Entre temps, le succès de certains films
Marvel, de
Top Gun : Maverick, de
Mario, et de quelques autres épiphénomènes, semble avoir amorcé une sorte de grand rétropédalage à Hollywood - en somme, parce que certaines sorties ont prouvé qu'il restait de l'argent à faire via les salles de cinéma,
ceux qui n'avaient pas encore été foutus à la porte de leurs conglomérats respectifs ont bien été obligés de revoir leur copie. Au passage,
Kilar et
Zaslav eux mêmes ont même fini par être offerts en sacrifice au dieu-rentabilité pour pardonner des offenses précédentes - dégagés pour avoir parié sur le mauvais cheval, ou sur une tactique qui n'offrait pas les mêmes courbes de rentrées financières à court terme sur un marché en crise. L'immédiateté d'un
Mario, capable de glaner un milliard de dollars au box office en l'espace de quelques semaines, a pu rappeler à tout le monde que le streaming et le total des abonnements mensuels était plus à voir comme un revenu fixe, mais sans surprises. Une sorte de revenu perpétuel, certes stable, mais qui interdit mécaniquement la possibilité d'une plus-value spectaculaire.

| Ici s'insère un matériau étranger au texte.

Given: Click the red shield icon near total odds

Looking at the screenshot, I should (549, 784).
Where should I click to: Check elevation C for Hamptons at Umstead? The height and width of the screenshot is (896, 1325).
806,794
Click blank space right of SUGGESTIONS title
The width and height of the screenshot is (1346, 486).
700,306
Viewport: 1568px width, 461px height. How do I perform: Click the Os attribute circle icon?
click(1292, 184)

Or justement, David Zaslav avait tenu un discours peu ou prou équivalent au cours de l'été dernier. Le président de Warner Bros. Discovery estimait de son côté que Hollywood était en train de se ruiner à produire des exclusivités coûteuses... et dont les studios ne revoyaient plus la couleur une fois que les objets en question étaient mis en ligne sur telle ou telle plateforme. Là où les séries télévisées ont l'intérêt de fidéliser dans la durée, le long-métrage, de son point de vue, ne représentait aucun intérêt économique réel en tant que produit pensé pour le streaming. Aussi, on ne s'étonnera pas que Zaslav constate et valide sa propre opinion quelques mois plus loin, lors des présentations de la CinemaCon de la nuit dernière.

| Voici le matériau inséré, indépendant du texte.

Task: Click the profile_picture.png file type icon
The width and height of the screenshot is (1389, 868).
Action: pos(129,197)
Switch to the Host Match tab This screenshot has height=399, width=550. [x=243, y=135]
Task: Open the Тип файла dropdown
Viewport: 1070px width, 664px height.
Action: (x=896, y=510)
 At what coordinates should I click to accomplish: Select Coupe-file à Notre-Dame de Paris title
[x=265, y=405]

"Nous ne croyons pas à l'idée de films de plateformes. Les films qui sortent au cinéma fonctionnent même mieux lorsque nous les mettons à disposition sur HBO Max que les films qui sont directement disponibles en direct-to-streaming. Nous l'avons dit il y a neuf mois et nous l'avons répété il y a six mois. Notre opinion n'a absolument pas changé à ce sujet. Il n'existe pas de forme plus pure que le long-métrage pour raconter une histoire. Warner Bros. Discovery n'est pas un commerce, nous ne sommes pas des opérateurs du câble, nous ne sommes pas des fournisseurs internet, nous ne sommes pas une compagnie téléphonique. Nous sommes des raconteurs."
On passera sur le discours valeureux, de la part d'un président de groupe qui aura tout de même accouché de décisions préjudiciables depuis sa prise de poste, mais le constat semble en tout cas affirmé une fois pour toute. Le plan original de WarnerMedia, lors de la période AT&T, de proposer de plus petites productions consacrées à de plus "petits" personnages du catalogue DC Comics, n'aura tout simplement pas lieu. Et de ce point de vue, les annonces de James Gunn pour les prochaines années de DC Studios étaient déjà suffisamment éloquentes : aucun film en tant que tel ne passera par "Max", il faudra donc compter sur les salles de cinéma.